Tuesday, March 17, 2009
Tower of Strength by Annette Lyon
It was 1877 when Tabitha Hall Chadwick left Manti as a young bride. Now, nearly seven years later, she returns as a widow with her young son to make a new beginning. Tabitha's strained relationship with her mother–in–law adds more difficulty to her life as a single working mother. Yet with a stroke of courage, Tabitha makes two purchases that become her passions: the local newspaper and a traumatized horse. As she struggles to meet the challenges of her new roles, Tabitha welcomes the friendship of Samuel, a recently widowed British immigrant. Working together to train the abused horse, the two discover a second chance at love. But when Samuel is critically injured during the construction of the Manti Temple, Tabitha faces the pain of old wounds and the risk of new ones. Weaving themes of loss and renewal, this poignant tale explores a vital choice each of us must make: to seek safety in isolation or to embrace the painful yet beautiful complexities of life and love.
So everyone knows I’m not a big romance fan. (Sorry, Julie.) Neither am I a huge historical fiction fan.
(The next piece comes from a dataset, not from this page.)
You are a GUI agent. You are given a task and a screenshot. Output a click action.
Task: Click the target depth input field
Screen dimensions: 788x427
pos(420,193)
It’s not that I hate those genres—at least, I don’t hate historicals—it’s just that there are other genres that I like so much more.
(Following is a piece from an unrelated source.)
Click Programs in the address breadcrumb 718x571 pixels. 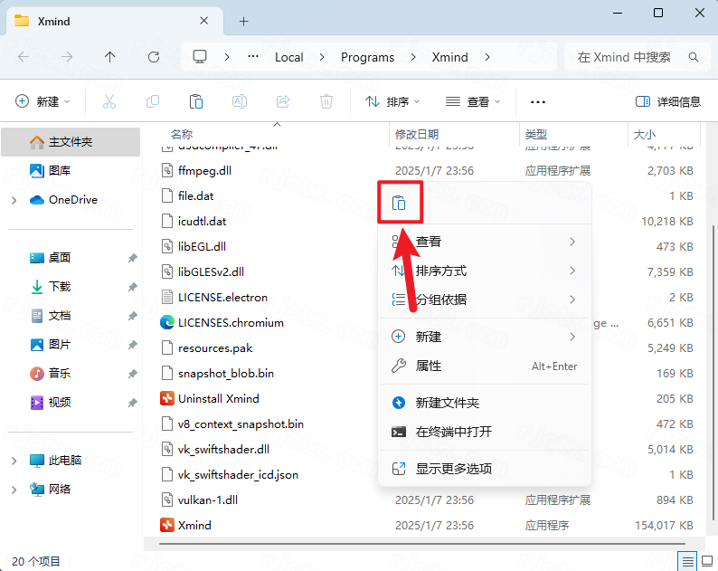click(367, 57)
So why am I reviewing another historical romance by Annette Lyon?
Because it was that good.
What I don’t like about traditional romances is the implausibility of the relationship between the helpless female and the irresistible rogue—yuk, gag, puke. Even though Tabitha fell apart when her young husband died in an explosion, she was not and is not helpless. She struggled to get an education and to provide for herself and her child. The woman that returns to Manti is strong and courageous, willing to stick to her convictions and do what is right, even though it may put her livelihood and her reputation in danger.
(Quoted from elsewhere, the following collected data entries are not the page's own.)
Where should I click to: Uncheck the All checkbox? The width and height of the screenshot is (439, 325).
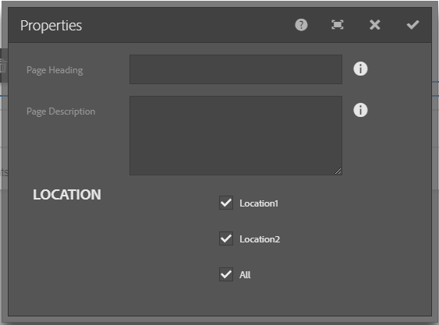click(x=226, y=274)

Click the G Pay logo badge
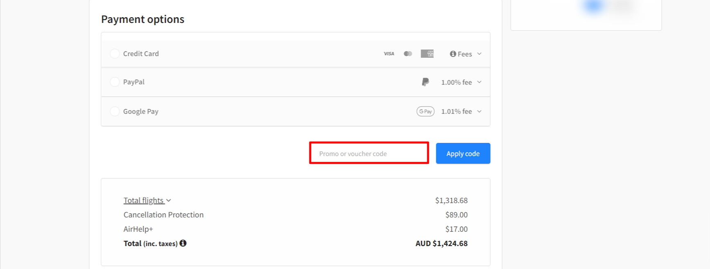[425, 111]

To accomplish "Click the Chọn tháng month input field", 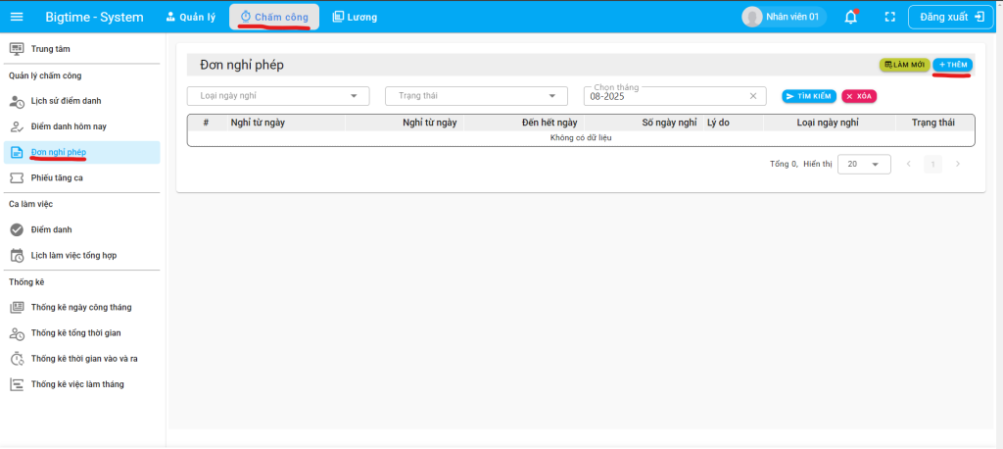I will [x=666, y=96].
As for historicals, many of them remind me of high school—dull and boring, with the story line as an excuse to shove the history lesson down out throats. Yawn. But this is not a problem in this book. The history is the backdrop to the story, not the main point. We get enough to make it realistic and believable but it’s not a rehearsal of dates and facts.
I could appreciate Tabitha’s struggle when she began to have feelings for Samuel. On the one hand, this could develop into a deep and abiding love for a good man. On the other hand, it would open her heart up to pain again. I also enjoyed watching Samuel grow and change from a man who hated working with animals, to someone who allowed himself to be taught by and learn from a woman. These were two people with admirable qualities and great strength of character. It was easy to see how they would be attracted to each other.
I give this book 4 stars and recommend it to anyone who enjoys historical romance and a well-written story. You can read the first two chapters here.
(I love the background music for this book trailer.)
P.S. Annette came to one of my Urban Botanic Make & Take parties and created a fragrance for Tabitha.